■ Activity ■
Copy out each line of the material below with no changes.

■ Data records ■
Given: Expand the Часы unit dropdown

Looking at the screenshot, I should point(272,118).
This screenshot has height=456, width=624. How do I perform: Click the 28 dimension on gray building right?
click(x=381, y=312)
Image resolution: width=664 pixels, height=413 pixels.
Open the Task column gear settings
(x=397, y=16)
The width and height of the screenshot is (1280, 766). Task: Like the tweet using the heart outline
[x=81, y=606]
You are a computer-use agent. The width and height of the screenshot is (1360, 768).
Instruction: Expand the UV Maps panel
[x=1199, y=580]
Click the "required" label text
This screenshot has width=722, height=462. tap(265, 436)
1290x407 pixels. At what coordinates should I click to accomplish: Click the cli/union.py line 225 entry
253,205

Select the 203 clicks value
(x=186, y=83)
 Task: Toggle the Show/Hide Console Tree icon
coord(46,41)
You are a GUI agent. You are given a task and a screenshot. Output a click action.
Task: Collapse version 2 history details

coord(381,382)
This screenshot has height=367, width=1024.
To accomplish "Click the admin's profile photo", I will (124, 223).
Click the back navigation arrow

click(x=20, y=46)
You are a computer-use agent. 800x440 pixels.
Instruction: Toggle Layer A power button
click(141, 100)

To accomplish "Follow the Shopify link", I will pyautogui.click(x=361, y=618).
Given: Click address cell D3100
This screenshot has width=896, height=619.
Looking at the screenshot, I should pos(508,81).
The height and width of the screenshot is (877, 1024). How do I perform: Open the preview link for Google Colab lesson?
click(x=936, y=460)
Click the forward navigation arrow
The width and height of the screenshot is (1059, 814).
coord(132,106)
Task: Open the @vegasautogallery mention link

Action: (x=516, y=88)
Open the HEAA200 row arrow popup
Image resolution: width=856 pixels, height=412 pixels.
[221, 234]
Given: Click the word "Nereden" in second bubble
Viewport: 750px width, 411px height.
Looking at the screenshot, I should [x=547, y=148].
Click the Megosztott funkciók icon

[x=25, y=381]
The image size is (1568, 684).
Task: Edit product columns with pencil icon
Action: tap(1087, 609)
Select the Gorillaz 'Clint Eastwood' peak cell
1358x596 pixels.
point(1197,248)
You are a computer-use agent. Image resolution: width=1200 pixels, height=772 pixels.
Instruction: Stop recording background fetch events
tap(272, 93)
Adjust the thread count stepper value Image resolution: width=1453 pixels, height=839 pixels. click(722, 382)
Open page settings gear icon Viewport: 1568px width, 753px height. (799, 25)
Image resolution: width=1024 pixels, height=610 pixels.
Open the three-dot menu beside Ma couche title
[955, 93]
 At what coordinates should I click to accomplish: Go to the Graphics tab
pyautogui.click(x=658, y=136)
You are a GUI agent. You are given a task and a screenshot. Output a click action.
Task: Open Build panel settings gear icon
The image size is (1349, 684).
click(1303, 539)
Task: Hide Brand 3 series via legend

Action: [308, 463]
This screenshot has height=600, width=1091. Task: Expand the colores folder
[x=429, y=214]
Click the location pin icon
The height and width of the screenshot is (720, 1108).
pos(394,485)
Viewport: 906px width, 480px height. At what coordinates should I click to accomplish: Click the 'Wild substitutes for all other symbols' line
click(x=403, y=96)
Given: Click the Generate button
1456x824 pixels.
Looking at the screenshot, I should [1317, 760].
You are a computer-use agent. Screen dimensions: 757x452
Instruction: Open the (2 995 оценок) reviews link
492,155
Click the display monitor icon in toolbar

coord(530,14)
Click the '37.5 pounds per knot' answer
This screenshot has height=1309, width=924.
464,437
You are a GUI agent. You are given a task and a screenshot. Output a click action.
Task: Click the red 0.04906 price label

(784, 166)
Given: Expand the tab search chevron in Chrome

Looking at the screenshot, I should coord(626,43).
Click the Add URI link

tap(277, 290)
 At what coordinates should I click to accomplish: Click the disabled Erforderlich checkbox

■ Answer section ■
Given: Expand the Часы unit dropdown

Looking at the screenshot, I should point(272,118).
This screenshot has height=456, width=624. How do I perform: Click the 28 dimension on gray building right?
click(x=381, y=312)
Image resolution: width=664 pixels, height=413 pixels.
Open the Task column gear settings
(x=397, y=16)
The width and height of the screenshot is (1280, 766). Task: Like the tweet using the heart outline
[x=81, y=606]
You are a computer-use agent. The width and height of the screenshot is (1360, 768).
Instruction: Expand the UV Maps panel
[x=1199, y=580]
Click the "required" label text
This screenshot has width=722, height=462. tap(265, 436)
1290x407 pixels. At what coordinates should I click to accomplish: Click the cli/union.py line 225 entry
253,205

Select the 203 clicks value
(x=186, y=83)
 Task: Toggle the Show/Hide Console Tree icon
coord(46,41)
You are a GUI agent. You are given a task and a screenshot. Output a click action.
Task: Collapse version 2 history details

coord(381,382)
This screenshot has height=367, width=1024.
To accomplish "Click the admin's profile photo", I will (124, 223).
Click the back navigation arrow

click(x=20, y=46)
You are a computer-use agent. 800x440 pixels.
Instruction: Toggle Layer A power button
click(141, 100)

To accomplish "Follow the Shopify link", I will pyautogui.click(x=361, y=618).
Given: Click address cell D3100
This screenshot has width=896, height=619.
Looking at the screenshot, I should pos(508,81).
The height and width of the screenshot is (877, 1024). How do I perform: Open the preview link for Google Colab lesson?
click(x=936, y=460)
Click the forward navigation arrow
The width and height of the screenshot is (1059, 814).
coord(132,106)
Task: Open the @vegasautogallery mention link

Action: (x=516, y=88)
Open the HEAA200 row arrow popup
Image resolution: width=856 pixels, height=412 pixels.
[221, 234]
Given: Click the word "Nereden" in second bubble
Viewport: 750px width, 411px height.
Looking at the screenshot, I should [x=547, y=148].
Click the Megosztott funkciók icon

[x=25, y=381]
The image size is (1568, 684).
Task: Edit product columns with pencil icon
Action: tap(1087, 609)
Select the Gorillaz 'Clint Eastwood' peak cell
1358x596 pixels.
point(1197,248)
You are a computer-use agent. Image resolution: width=1200 pixels, height=772 pixels.
Instruction: Stop recording background fetch events
tap(272, 93)
Adjust the thread count stepper value Image resolution: width=1453 pixels, height=839 pixels. click(722, 382)
Open page settings gear icon Viewport: 1568px width, 753px height. (799, 25)
Image resolution: width=1024 pixels, height=610 pixels.
Open the three-dot menu beside Ma couche title
[955, 93]
 At what coordinates should I click to accomplish: Go to the Graphics tab
pyautogui.click(x=658, y=136)
You are a GUI agent. You are given a task and a screenshot. Output a click action.
Task: Open Build panel settings gear icon
The image size is (1349, 684).
click(1303, 539)
Task: Hide Brand 3 series via legend

Action: [308, 463]
This screenshot has height=600, width=1091. Task: Expand the colores folder
[x=429, y=214]
Click the location pin icon
The height and width of the screenshot is (720, 1108).
pos(394,485)
Viewport: 906px width, 480px height. At what coordinates should I click to accomplish: Click the 'Wild substitutes for all other symbols' line
click(x=403, y=96)
Given: Click the Generate button
1456x824 pixels.
Looking at the screenshot, I should [1317, 760].
You are a computer-use agent. Screen dimensions: 757x452
Instruction: Open the (2 995 оценок) reviews link
492,155
Click the display monitor icon in toolbar

coord(530,14)
Click the '37.5 pounds per knot' answer
This screenshot has height=1309, width=924.
464,437
You are a GUI agent. You are given a task and a screenshot. Output a click action.
Task: Click the red 0.04906 price label

(784, 166)
Given: Expand the tab search chevron in Chrome

Looking at the screenshot, I should coord(626,43).
Click the Add URI link

tap(277, 290)
 At what coordinates should I click to accomplish: Click the disabled Erforderlich checkbox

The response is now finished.